Segment Open
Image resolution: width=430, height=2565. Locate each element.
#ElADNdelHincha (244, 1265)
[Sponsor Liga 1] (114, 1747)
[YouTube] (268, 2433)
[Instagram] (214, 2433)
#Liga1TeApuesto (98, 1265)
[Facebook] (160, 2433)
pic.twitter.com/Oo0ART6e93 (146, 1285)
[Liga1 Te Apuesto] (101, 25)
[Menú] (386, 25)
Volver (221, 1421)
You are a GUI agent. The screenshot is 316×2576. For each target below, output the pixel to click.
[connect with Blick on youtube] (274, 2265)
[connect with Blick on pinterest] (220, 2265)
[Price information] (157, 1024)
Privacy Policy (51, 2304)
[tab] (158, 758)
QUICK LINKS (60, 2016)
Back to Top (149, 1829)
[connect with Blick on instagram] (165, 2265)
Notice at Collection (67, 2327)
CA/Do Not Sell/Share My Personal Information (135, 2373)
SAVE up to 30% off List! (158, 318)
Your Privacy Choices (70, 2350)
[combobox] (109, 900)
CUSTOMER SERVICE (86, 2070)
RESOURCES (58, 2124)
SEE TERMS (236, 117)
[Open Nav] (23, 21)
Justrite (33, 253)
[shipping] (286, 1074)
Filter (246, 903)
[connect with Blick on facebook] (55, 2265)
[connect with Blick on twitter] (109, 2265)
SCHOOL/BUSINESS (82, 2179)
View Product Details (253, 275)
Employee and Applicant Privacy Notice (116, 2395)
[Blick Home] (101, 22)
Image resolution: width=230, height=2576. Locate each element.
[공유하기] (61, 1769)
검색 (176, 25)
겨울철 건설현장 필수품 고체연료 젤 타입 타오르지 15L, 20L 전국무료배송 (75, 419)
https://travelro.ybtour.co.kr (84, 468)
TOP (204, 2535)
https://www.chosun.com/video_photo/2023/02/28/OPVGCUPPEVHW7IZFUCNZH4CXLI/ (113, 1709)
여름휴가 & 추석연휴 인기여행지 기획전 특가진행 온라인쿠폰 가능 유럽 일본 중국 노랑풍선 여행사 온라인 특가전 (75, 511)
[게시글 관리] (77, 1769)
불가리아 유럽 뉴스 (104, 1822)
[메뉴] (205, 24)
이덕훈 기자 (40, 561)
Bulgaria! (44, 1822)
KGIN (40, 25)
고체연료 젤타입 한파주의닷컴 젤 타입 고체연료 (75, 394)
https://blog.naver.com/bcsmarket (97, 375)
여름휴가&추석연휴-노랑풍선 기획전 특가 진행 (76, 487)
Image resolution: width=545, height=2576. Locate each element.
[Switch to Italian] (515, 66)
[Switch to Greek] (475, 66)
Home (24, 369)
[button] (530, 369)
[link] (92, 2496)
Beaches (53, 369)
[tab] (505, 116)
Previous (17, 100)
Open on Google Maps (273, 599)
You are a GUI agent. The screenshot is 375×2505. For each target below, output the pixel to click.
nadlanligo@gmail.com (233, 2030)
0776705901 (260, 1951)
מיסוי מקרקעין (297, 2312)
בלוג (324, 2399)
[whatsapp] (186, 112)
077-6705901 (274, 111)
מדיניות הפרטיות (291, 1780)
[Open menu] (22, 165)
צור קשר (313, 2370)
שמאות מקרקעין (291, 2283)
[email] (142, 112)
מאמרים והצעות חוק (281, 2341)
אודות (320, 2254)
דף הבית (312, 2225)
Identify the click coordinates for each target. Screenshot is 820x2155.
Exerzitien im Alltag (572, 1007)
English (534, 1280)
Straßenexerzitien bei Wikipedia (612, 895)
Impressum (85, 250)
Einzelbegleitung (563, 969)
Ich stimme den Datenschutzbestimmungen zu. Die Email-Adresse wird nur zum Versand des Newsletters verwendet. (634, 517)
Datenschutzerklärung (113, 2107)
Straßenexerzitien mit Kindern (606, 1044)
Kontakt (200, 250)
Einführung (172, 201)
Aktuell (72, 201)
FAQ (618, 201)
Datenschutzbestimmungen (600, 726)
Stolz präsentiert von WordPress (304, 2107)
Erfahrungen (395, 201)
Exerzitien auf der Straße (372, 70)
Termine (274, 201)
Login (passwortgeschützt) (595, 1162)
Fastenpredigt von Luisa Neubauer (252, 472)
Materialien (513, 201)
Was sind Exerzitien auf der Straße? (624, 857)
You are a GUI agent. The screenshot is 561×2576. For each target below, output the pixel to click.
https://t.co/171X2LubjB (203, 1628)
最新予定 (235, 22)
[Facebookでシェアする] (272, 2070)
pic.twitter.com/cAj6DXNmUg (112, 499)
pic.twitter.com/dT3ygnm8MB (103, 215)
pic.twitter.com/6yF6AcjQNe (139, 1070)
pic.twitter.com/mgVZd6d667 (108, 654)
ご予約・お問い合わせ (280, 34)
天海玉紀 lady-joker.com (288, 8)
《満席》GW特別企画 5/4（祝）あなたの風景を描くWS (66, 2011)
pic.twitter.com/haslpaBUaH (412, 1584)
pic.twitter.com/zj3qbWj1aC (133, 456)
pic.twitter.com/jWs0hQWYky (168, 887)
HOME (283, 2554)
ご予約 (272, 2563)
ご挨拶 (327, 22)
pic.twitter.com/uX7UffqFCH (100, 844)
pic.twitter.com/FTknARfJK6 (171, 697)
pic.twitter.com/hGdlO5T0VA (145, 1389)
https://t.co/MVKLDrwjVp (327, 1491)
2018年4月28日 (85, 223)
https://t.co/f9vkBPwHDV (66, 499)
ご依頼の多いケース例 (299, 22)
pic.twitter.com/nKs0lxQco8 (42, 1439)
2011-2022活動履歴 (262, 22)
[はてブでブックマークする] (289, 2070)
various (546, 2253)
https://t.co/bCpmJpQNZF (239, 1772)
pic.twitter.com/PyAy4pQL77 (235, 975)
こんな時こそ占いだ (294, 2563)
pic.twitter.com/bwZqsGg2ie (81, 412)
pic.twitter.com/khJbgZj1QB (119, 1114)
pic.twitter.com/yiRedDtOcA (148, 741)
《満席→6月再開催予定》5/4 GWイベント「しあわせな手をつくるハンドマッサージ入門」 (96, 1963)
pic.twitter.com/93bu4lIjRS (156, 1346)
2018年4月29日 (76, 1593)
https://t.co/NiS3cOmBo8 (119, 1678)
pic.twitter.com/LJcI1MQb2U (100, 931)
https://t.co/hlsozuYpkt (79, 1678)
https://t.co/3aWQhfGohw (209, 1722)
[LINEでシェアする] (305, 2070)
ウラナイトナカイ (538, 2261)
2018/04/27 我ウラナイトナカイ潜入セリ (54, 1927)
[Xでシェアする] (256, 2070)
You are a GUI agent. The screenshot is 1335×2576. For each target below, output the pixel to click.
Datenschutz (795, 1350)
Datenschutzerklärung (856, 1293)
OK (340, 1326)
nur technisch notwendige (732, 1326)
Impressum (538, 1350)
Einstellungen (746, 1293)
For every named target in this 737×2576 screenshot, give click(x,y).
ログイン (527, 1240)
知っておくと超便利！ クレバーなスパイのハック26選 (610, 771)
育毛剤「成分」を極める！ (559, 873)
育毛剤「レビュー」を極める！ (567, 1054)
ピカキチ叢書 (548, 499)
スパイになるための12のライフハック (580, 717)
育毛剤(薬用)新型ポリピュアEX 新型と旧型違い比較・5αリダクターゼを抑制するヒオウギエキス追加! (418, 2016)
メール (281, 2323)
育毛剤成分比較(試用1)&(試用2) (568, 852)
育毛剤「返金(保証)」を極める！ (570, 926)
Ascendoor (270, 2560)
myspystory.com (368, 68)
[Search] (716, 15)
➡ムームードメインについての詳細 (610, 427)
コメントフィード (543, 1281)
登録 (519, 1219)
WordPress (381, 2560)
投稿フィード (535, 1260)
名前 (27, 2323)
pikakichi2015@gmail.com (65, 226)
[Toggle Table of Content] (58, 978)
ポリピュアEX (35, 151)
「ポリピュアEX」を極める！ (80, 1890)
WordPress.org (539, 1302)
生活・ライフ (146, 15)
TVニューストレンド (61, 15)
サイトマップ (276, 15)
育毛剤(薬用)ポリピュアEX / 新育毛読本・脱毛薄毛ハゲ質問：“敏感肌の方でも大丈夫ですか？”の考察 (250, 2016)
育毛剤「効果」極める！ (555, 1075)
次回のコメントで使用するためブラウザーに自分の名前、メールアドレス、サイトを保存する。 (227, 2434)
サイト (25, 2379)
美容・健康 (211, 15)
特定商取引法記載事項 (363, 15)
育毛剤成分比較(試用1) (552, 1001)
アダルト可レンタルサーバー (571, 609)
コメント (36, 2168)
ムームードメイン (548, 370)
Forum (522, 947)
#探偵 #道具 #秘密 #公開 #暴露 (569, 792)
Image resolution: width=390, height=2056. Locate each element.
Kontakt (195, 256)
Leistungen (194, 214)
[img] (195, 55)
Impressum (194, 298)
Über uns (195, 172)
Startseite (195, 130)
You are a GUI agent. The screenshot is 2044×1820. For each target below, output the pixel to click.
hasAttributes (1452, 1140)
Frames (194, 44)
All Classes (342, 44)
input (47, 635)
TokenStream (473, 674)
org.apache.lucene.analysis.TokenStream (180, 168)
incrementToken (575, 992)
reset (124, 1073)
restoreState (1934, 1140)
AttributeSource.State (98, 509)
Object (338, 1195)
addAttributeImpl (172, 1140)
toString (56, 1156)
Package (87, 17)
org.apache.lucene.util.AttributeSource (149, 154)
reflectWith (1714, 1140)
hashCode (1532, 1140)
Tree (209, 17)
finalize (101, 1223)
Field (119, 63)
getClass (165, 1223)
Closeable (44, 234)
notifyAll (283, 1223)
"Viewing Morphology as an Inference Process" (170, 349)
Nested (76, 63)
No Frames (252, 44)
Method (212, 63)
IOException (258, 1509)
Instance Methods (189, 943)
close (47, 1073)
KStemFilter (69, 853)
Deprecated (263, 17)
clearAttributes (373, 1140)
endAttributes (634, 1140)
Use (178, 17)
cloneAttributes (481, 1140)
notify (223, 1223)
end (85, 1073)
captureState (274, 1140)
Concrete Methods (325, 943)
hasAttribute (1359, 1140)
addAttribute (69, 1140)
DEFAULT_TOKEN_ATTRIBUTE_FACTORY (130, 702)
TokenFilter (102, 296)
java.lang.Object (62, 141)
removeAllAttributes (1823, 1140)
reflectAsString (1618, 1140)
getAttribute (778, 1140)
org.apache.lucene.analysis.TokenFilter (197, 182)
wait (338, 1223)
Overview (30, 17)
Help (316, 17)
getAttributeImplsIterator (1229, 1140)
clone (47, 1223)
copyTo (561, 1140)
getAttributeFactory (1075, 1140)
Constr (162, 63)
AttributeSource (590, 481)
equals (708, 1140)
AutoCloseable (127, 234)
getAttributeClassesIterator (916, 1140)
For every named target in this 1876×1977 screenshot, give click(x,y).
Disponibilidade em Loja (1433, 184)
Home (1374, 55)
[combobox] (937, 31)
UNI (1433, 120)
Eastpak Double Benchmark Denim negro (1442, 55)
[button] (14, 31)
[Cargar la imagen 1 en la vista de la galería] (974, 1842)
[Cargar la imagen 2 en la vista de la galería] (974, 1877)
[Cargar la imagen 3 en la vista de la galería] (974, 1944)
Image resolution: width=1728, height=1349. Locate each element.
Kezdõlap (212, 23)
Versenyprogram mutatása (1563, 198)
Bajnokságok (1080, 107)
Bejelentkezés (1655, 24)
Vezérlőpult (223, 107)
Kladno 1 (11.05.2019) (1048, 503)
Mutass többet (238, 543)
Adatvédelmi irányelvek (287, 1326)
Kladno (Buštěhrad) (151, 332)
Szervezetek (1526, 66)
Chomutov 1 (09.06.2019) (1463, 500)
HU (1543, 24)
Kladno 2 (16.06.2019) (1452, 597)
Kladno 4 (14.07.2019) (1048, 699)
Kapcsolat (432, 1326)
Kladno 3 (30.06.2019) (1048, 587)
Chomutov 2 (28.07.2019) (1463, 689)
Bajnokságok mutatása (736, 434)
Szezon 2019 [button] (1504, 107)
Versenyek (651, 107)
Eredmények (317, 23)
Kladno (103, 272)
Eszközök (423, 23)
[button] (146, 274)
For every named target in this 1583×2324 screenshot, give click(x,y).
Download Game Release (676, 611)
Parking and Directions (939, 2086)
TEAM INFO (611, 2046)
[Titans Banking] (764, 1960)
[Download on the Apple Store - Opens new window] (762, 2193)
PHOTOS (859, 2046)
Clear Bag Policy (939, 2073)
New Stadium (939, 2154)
Segment Closed
**WHAT YOU ARE ASKED TO DO**
Give back exactly the lines above, from the line containing "getAttribute (778, 1140)" through the line containing "Kapcsolat (432, 1326)", with both end lines and nothing more.

**TASK SOLUTION**
getAttribute (778, 1140)
org.apache.lucene.analysis.TokenFilter (197, 182)
wait (338, 1223)
Overview (30, 17)
Help (316, 17)
getAttributeImplsIterator (1229, 1140)
clone (47, 1223)
copyTo (561, 1140)
getAttributeFactory (1075, 1140)
Constr (162, 63)
AttributeSource (590, 481)
equals (708, 1140)
AutoCloseable (127, 234)
getAttributeClassesIterator (916, 1140)
For every named target in this 1876×1977 screenshot, give click(x,y).
Disponibilidade em Loja (1433, 184)
Home (1374, 55)
[combobox] (937, 31)
UNI (1433, 120)
Eastpak Double Benchmark Denim negro (1442, 55)
[button] (14, 31)
[Cargar la imagen 1 en la vista de la galería] (974, 1842)
[Cargar la imagen 2 en la vista de la galería] (974, 1877)
[Cargar la imagen 3 en la vista de la galería] (974, 1944)
Image resolution: width=1728, height=1349. Locate each element.
Kezdõlap (212, 23)
Versenyprogram mutatása (1563, 198)
Bajnokságok (1080, 107)
Bejelentkezés (1655, 24)
Vezérlőpult (223, 107)
Kladno 1 (11.05.2019) (1048, 503)
Mutass többet (238, 543)
Adatvédelmi irányelvek (287, 1326)
Kladno (Buštěhrad) (151, 332)
Szervezetek (1526, 66)
Chomutov 1 (09.06.2019) (1463, 500)
HU (1543, 24)
Kladno 2 (16.06.2019) (1452, 597)
Kladno 4 (14.07.2019) (1048, 699)
Kapcsolat (432, 1326)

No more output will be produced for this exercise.